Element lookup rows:
--------

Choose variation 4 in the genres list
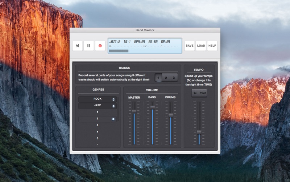 (97, 132)
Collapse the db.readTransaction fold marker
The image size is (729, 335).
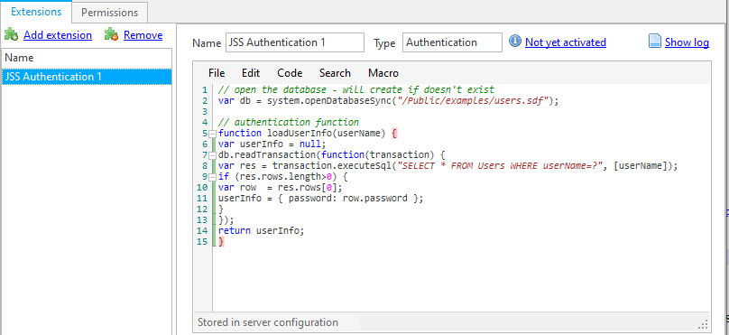213,155
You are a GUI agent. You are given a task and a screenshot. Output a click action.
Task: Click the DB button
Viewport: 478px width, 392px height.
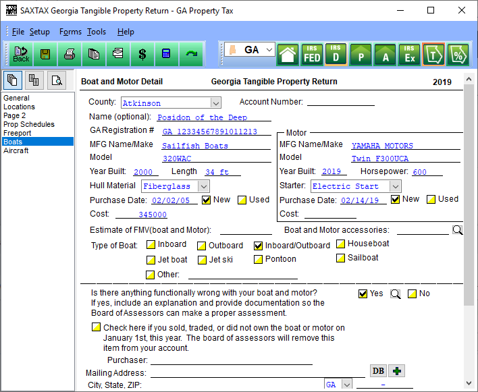click(378, 371)
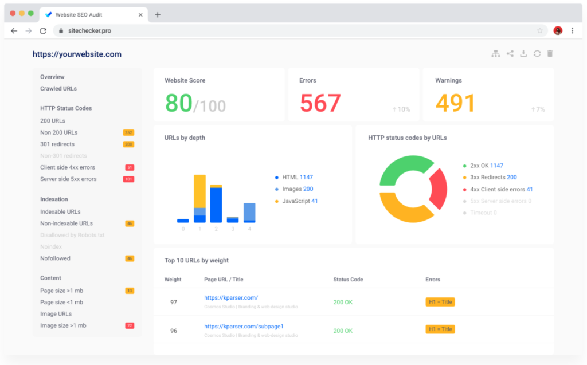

--------

(INSTRUCTIONS FOR THE TASK): Copy out every line of the rows above word for word, leaving out the pictures.

(THE REPLY):
Choose variation 4 in the genres list
 (97, 132)
Collapse the db.readTransaction fold marker
The image size is (729, 335).
213,155
You are a GUI agent. You are given a task and a screenshot. Output a click action.
Task: Click the DB button
Viewport: 478px width, 392px height.
click(378, 371)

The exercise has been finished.